Friday, March 13, 2015

The Atonement # 2

Question: How could God punish His innocent Son for the guilt of man?

The doctrine of the Bible is not that God, a holy first person, takes the sins of man, a guilty second person, and lays them upon His own holy Son, an innocent third person. That is the way the doctrine is often misrepresented. In fact, it is the depiction usually made by those who reject the Bible doctrine of substitution - that Christ, as our Substitute, suffered and died for our sins in our place.

The real teaching of the Bible is that Jesus Christ is NOT a third person, but that He is indeed the first person - "that God was in Christ reconciling the world to Himself" (2 Corinthians 5:19). In the atoning death of His Son, instead of laying the punishment of guilty man upon an innocent third person, God took the shame and suffering due to man upon HIMSELF. That is the complete opposite of being unjust and cruel - it is amazing grace!
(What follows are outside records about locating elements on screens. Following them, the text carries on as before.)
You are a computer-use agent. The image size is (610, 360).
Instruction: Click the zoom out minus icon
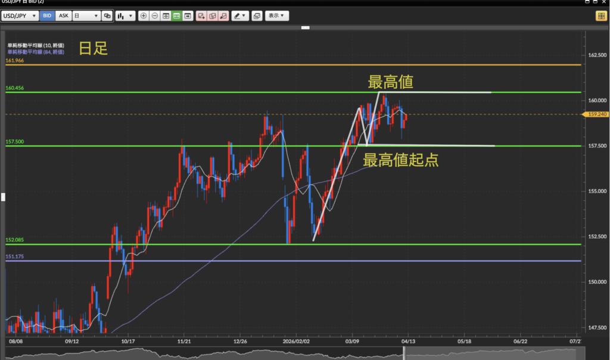(x=154, y=16)
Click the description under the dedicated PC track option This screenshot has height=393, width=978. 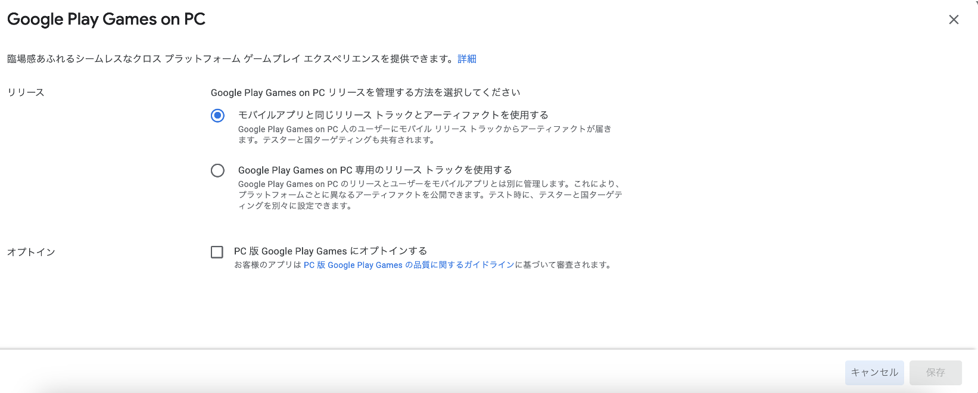(429, 195)
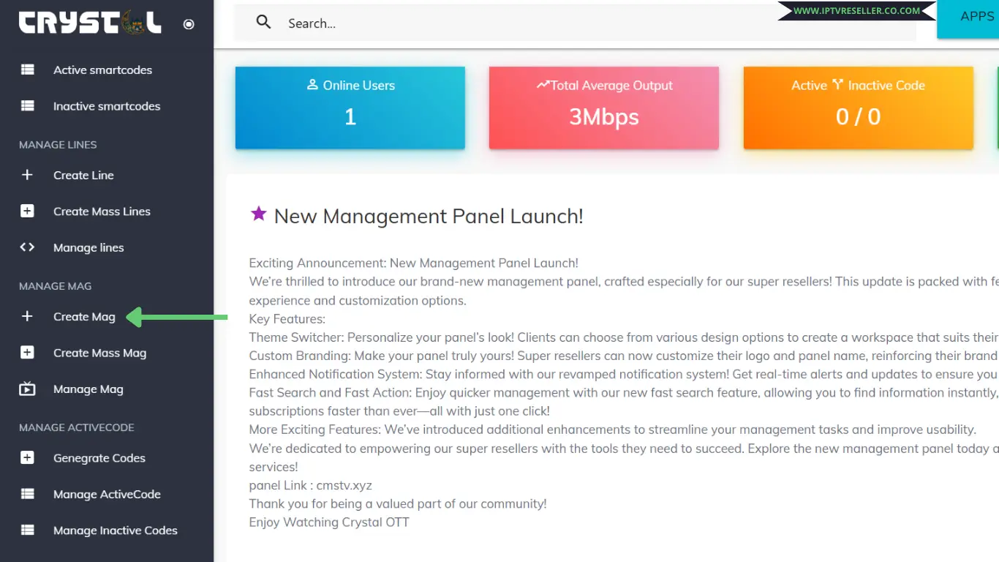Click the Inactive smartcodes list icon
Image resolution: width=999 pixels, height=562 pixels.
27,106
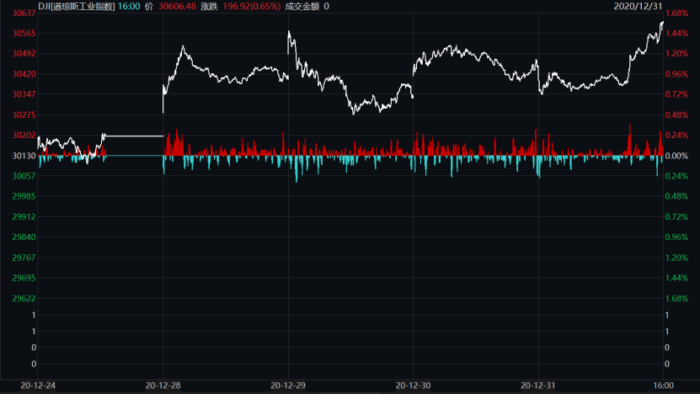Click the 29622 lowest price axis label
700x394 pixels.
pyautogui.click(x=24, y=299)
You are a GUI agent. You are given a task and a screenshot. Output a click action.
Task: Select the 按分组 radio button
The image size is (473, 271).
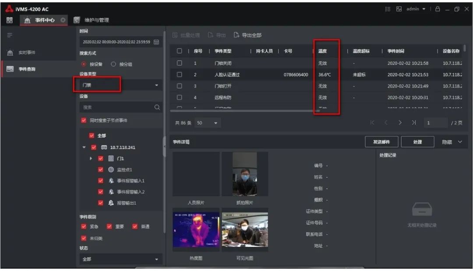point(114,64)
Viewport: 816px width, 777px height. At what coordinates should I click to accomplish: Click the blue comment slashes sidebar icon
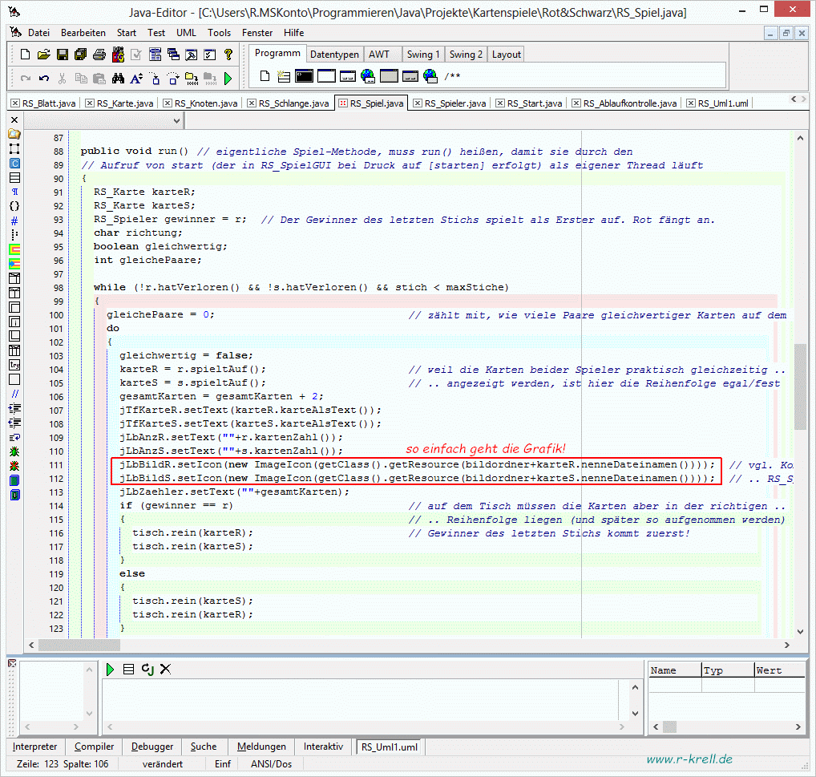tap(14, 394)
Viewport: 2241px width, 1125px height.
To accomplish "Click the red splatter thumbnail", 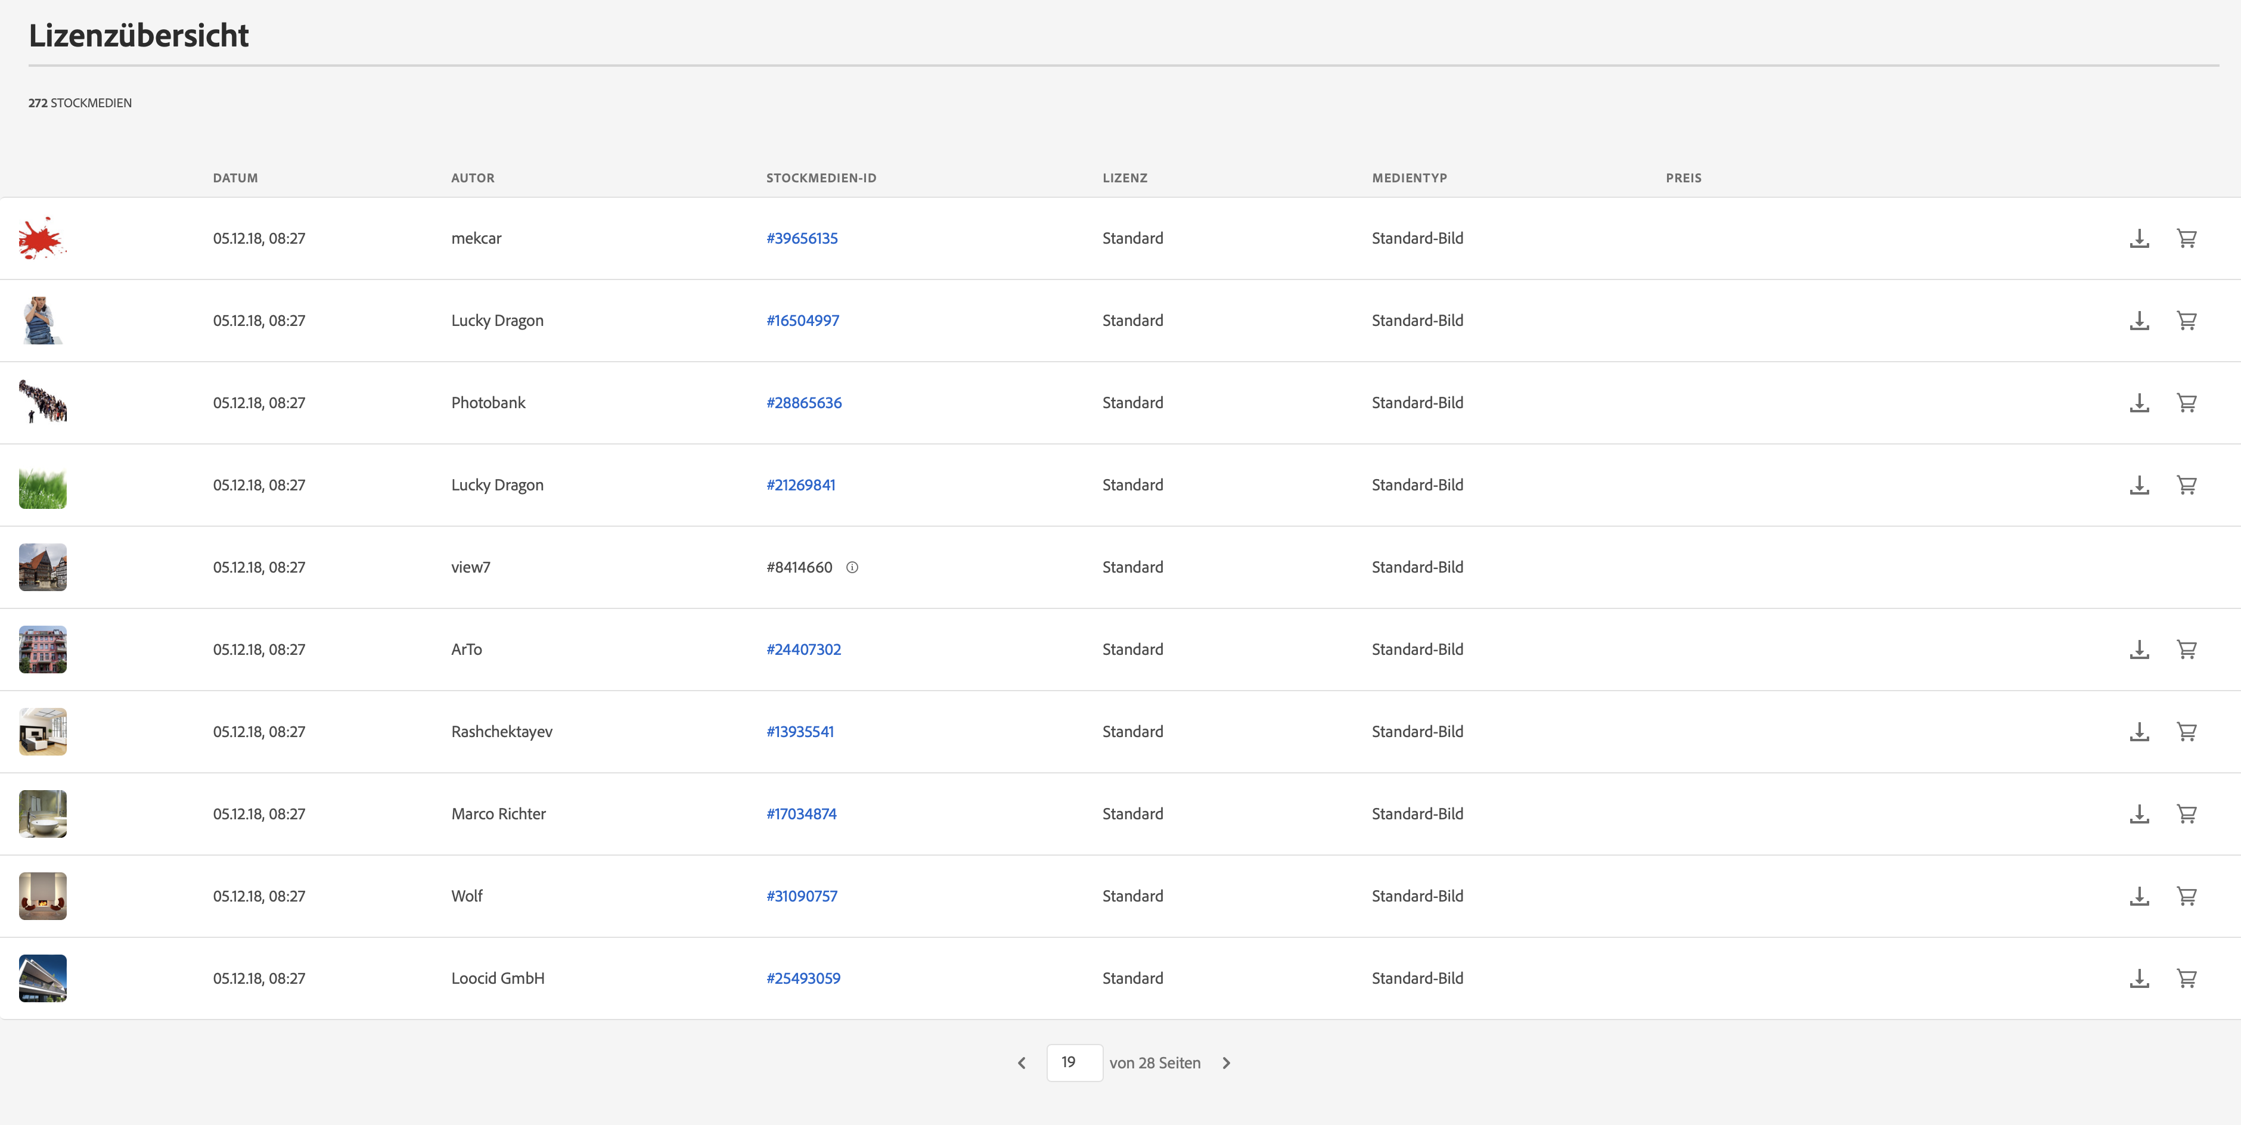I will (x=42, y=238).
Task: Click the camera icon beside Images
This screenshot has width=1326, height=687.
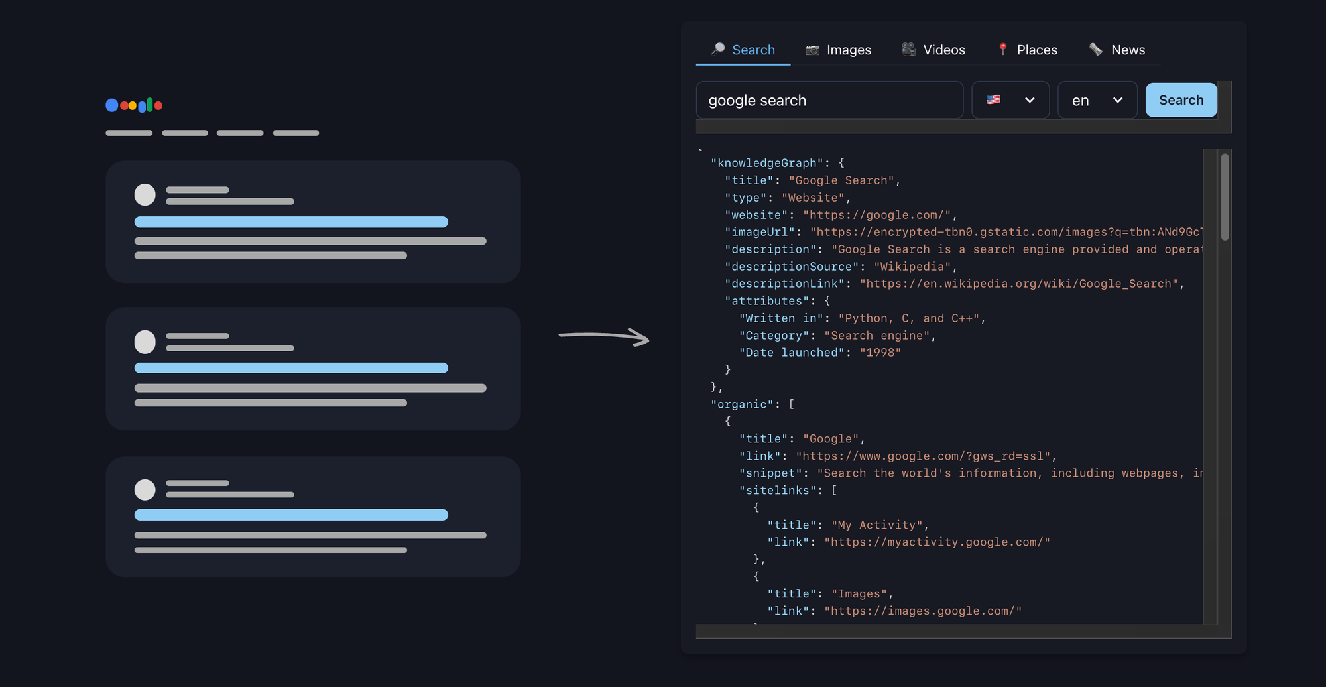Action: (x=812, y=49)
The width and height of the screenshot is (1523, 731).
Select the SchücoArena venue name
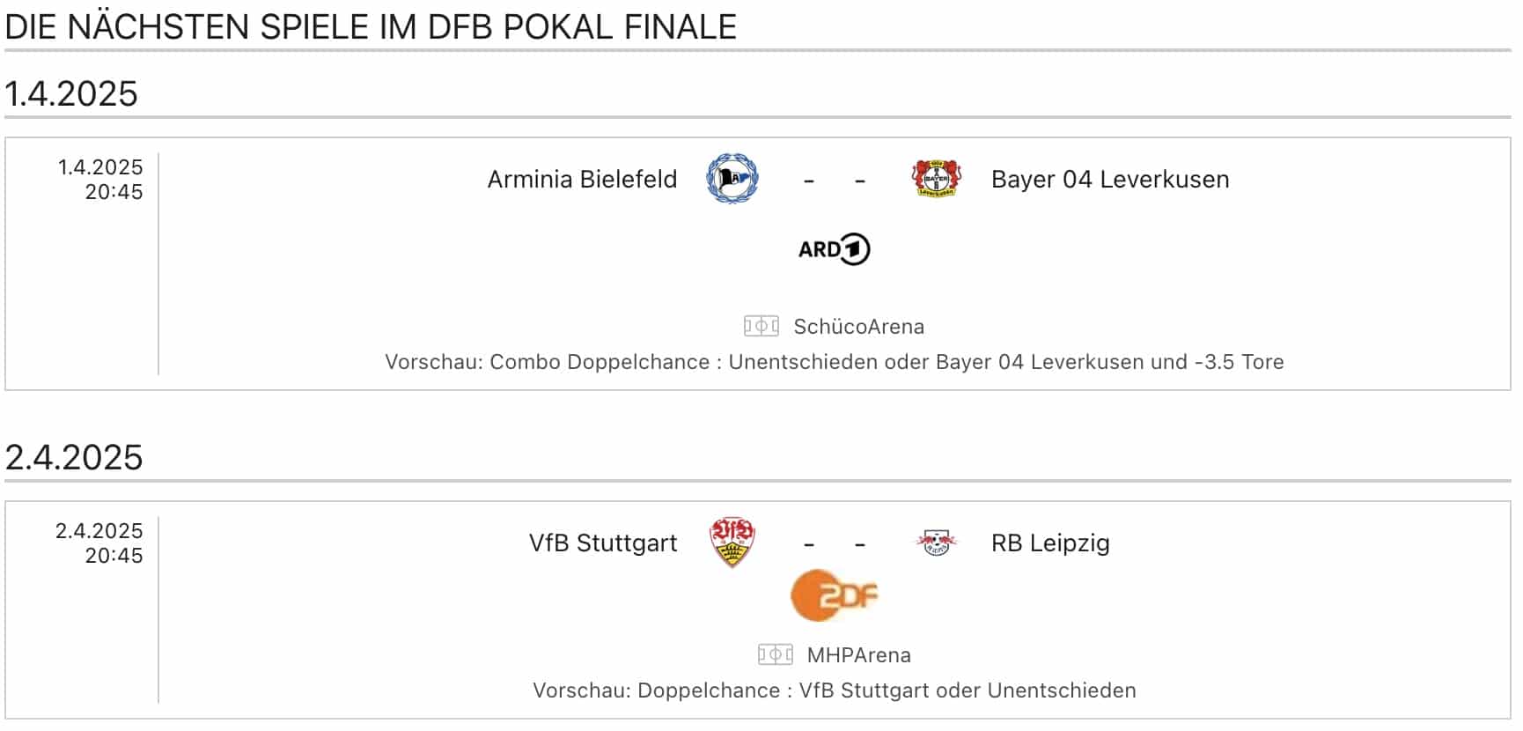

Furthermore, Jesus Christ was also the second person. He was not merely a man, He was the Son of Man, the representative Man, the Head of the race. No ordinary man could bear the guilt of other men, but the Son of Man, the representative Man, could.

If we take the teaching of the Bible as a complete whole and not in a fragmentary way, it is the most wonderful philosophy the world has ever known. We will ponder and admire its inexhaustible depths throughout eternity. But if we take any one doctrine out of the Bible, the other doctrines become absurd. If we give up the doctrine of the deity of Jesus Christ, then the doctrine of the Atonement becomes an absurdity, and the difficulty suggested by this question naturally arises. Or if we give up the doctrine of the real humanity of Christ, the doctrine of the Atonement loses its profound significance. But if we take all that the Bible says, namely, that Jesus was really divine, "God ... manifested in the flesh" (1 Timothy 3:16), and that He was truly a man, not merely a man but the Son of Man, the representative Man, then the doctrine of the Atonement does not present any difficulties. Rather, it presents an amazing depth of truth.

It is strange how little the average objector to the doctrine of substitution knows about the real doctrine of the Bible on this point. Instead of fighting what the Bible really teaches, he is fighting a figment of his own uninstructed imagination.